INSTRUCTIONS TO FOLLOW: The answer is a number and only a number: how many lines of the data include the string "agent"?

DATA RECORDS:

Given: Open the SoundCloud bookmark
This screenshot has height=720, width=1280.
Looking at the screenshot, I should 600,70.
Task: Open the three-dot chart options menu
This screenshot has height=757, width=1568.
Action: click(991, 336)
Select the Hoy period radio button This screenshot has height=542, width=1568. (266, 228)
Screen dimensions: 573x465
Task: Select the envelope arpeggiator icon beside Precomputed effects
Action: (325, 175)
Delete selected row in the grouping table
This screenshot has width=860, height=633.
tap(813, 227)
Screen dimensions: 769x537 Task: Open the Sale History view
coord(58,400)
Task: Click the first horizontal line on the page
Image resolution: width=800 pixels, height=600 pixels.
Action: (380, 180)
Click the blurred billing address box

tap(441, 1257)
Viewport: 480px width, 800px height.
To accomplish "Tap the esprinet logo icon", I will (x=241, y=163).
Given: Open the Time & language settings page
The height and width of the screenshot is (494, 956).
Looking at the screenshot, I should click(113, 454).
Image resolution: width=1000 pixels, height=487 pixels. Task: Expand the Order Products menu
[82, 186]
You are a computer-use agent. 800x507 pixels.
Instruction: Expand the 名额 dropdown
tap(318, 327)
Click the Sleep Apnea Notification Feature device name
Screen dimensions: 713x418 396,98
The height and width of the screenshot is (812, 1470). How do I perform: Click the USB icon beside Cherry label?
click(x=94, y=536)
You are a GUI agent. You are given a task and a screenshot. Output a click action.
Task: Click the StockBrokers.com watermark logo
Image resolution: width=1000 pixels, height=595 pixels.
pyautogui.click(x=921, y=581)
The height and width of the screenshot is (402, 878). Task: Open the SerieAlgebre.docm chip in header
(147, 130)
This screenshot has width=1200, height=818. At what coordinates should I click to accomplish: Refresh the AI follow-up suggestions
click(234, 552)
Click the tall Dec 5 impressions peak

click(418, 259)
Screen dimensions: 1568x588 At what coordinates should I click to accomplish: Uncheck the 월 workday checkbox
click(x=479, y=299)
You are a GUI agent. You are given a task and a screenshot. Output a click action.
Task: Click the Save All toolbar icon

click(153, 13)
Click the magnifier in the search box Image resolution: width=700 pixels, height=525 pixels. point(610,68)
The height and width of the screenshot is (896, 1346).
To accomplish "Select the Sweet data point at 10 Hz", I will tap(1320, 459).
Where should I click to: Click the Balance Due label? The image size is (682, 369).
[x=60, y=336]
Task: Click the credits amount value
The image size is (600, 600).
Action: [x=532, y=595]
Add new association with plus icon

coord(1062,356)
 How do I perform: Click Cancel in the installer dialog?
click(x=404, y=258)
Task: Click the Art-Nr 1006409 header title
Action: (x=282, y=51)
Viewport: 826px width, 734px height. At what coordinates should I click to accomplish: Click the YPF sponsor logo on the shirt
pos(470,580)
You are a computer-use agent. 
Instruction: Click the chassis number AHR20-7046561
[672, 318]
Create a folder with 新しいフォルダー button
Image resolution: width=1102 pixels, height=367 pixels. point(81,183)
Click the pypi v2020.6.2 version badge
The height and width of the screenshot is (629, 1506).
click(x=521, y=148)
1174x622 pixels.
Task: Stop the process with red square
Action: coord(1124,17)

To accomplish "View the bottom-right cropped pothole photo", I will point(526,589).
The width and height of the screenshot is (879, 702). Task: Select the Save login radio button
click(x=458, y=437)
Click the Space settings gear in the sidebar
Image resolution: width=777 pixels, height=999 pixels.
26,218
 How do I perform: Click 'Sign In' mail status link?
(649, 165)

RESULT BELOW: 4